§ 実施タスク
**1.** 東北プロボノプロジェクトの本文のうち、「2000年、株式会社ウィル・」から「クト2020」を紹介します。」までを、両端の語句も含めて一字一句そのまま書き写してください。
**2.** 東北プロボノプロジェクトの本文の続きを、示されている最後の文の次から書いてください。

§ 本文
-- -- --

社会課題にたずさわる「東北プロボノプロジェクト2020」
2000年、株式会社ウィル・シードは当時の学校教育に対する問題意識から「子ども向けの体感型教育」を行う事業をスタートさせました。現在では企業向けに対象を拡げ、教育内容も「体感型」から「グローバル人材」にまで幅を広げています。
ただ、やみくもに事業を拡げてきたわけではありません。そこには「社会課題と関わっていく」というウィル・シードが創業時から大事にしてきたもう一つの側面がありました。今回はその一つの事例ともいえる「東北プロボノプロジェクト2020」を紹介します。

-- -- --

§ 元データ
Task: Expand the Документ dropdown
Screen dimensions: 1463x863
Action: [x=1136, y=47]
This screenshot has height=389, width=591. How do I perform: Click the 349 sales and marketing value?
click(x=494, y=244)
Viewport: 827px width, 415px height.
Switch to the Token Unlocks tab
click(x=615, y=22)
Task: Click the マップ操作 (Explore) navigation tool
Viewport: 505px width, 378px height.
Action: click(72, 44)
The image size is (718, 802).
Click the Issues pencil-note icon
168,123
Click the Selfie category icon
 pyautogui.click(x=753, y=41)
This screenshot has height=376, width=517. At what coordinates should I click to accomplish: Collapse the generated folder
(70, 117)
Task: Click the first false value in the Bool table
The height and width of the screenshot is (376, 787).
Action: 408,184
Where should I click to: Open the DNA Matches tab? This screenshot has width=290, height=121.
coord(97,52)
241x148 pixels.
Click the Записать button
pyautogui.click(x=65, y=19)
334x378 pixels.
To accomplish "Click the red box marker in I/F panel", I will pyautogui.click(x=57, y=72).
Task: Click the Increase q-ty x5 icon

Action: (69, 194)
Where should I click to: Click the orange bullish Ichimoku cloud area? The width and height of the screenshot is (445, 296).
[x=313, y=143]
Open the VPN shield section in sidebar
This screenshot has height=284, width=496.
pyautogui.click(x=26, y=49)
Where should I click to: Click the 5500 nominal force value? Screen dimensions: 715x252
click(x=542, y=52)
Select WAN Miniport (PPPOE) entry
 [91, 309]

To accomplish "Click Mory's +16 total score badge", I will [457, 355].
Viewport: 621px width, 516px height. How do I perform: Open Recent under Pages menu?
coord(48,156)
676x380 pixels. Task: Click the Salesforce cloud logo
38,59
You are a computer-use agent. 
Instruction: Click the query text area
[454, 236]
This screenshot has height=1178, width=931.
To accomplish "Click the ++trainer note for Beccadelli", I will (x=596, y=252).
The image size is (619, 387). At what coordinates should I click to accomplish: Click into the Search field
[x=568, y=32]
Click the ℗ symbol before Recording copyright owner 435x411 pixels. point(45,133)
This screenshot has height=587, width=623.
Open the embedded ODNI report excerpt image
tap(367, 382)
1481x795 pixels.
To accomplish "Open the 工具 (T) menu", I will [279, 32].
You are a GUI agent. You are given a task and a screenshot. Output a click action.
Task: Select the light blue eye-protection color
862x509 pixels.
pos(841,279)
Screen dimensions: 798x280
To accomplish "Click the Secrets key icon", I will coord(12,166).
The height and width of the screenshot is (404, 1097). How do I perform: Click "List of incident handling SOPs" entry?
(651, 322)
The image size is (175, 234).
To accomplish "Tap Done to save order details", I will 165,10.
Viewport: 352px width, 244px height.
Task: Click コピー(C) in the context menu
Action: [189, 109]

-- -- --

§ タスクの出力
**1.**
2000年、株式会社ウィル・シードは当時の学校教育に対する問題意識から「子ども向けの体感型教育」を行う事業をスタートさせました。現在では企業向けに対象を拡げ、教育内容も「体感型」から「グローバル人材」にまで幅を広げています。
ただ、やみくもに事業を拡げてきたわけではありません。そこには「社会課題と関わっていく」というウィル・シードが創業時から大事にしてきたもう一つの側面がありました。今回はその一つの事例ともいえる「東北プロボノプロジェクト2020」を紹介します。

**2.**
1.プロボノとは
そもそも「プロボノ」という言葉を初めて聞いた方もいるかもしれません。プロボノはラテン語の「pro bono publico」が語源です。意味は「公益のために」。つまり、ボランティア活動の一種を指しています。一般的なボランティア活動と少し異なるのは、仕事などで培った専門的なスキル・経験等を無償で提供するという点です。
2.「東北プロボノプロジェクト2020」とは
「東北プロボノプロジェクト2020」は東北経済産業局が主催の東日本大震災の復興支援の枠組みのひとつで、プロボノ活動を通じて東北の事業者をサポートするプロジェクトです。
具体的には、個人が東北で様々な社会課題に向き合って活動している事業者のプロジェクトに参画します。チームとして一定期間、プロジェクトを支援すると同時に、参加者自身はこの経験を通じて、成長の機会やキャリアを考える機会としていく取り組みです。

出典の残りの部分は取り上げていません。